= COMPLETE THE FOLLOWING =
[a] In the article on John McIntosh, how many years did he serve as chairman of Maidenhead Civic Society?
[b] Transcribe the article on John McIntosh word for word. Begin at the words "John McIntosh, who" and stop after "of the society.".
[c] Pick up the article on John McIntosh after its last sentence and write what follows.

= EXCERPT PROVIDED =
-------
06:00PM, Sunday 16 July 2017
A former president of Maidenhead Civic Society who played a key role in the creation of the heritage centre and helped lay the foundations for town centre regeneration has died.
John McIntosh, who had only recently moved to Malvern from Maidenhead, passed away on Friday, July 7, aged 94.
He had been a member of the civic society, an independent lobby group which aims to preserve the best in Maidenhead, for 30 years and served on its planning group, which comments on new planning applications, for most of that time.
In 1999 he agreed to stand in temporarily as society chairman while another candidate was found, but the shoes fitted and he stayed in the post for nine years.
Subsequently, with the introduction of a new constitution, he became president in 2008. He stepped down in 2015 but remained a member of the society.
-------
= RECORDS PROVIDED =

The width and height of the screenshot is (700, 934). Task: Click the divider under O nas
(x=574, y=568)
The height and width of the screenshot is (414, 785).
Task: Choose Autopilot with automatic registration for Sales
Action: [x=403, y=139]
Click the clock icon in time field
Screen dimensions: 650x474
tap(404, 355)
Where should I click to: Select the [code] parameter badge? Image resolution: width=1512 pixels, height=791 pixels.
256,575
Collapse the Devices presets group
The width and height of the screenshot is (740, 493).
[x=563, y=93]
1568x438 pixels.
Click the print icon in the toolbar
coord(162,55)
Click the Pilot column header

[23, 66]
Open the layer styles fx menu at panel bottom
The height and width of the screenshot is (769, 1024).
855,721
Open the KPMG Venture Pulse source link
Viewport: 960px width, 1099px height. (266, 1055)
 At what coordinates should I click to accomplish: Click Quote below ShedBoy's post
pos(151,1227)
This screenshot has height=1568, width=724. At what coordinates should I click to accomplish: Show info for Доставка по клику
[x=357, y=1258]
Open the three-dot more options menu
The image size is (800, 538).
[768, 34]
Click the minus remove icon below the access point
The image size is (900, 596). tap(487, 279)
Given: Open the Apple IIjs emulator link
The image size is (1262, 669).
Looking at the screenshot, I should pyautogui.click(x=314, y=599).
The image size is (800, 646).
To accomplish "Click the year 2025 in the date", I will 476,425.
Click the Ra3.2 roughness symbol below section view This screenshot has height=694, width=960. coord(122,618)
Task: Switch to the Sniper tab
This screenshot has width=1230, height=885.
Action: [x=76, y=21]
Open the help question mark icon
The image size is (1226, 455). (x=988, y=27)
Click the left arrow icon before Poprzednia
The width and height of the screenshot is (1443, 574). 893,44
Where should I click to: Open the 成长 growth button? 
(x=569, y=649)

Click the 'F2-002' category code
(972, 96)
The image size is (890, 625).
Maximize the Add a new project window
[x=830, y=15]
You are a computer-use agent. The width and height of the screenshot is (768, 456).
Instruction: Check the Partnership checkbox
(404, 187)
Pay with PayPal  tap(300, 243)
-------
= OUTPUTS BY TASK =
[a] Nine years.

[b]
John McIntosh, who had only recently moved to Malvern from Maidenhead, passed away on Friday, July 7, aged 94.
He had been a member of the civic society, an independent lobby group which aims to preserve the best in Maidenhead, for 30 years and served on its planning group, which comments on new planning applications, for most of that time.
In 1999 he agreed to stand in temporarily as society chairman while another candidate was found, but the shoes fitted and he stayed in the post for nine years.
Subsequently, with the introduction of a new constitution, he became president in 2008. He stepped down in 2015 but remained a member of the society.

[c]
His achievements with the society were many, including playing a key role in the creation of Maidenhead Heritage Centre, for which he prepared the groundwork.
He was also the driving force behind the society’s Strategic Review of Maidenhead in 2004 which led directly to the formation of PRoM (the Partnership for the Rejuvenation of Maidenhead) and latterly to the town centre regeneration taking place today.
Current chairman Bob Dulson said: “Keeping an eye on the past while looking to the future is one of the civic society’s strengths. History and heritage inform our thinking. It’s enshrined in our motto: Preserve the best, improve the rest.
“John was someone who epitomised that principle and informed it with his unique insight.”
A meteorologist in North Africa during the Second World War, Mr McIntosh spoke several languages including Russian and Spanish and, after marrying his wife, Sylvia, took his new bride on a tour of Franco’s Spain in a motorbike and sidecar.
He went on to a career as a scientist in industrial research and development with major UK multinationals including ICI and Metal Box.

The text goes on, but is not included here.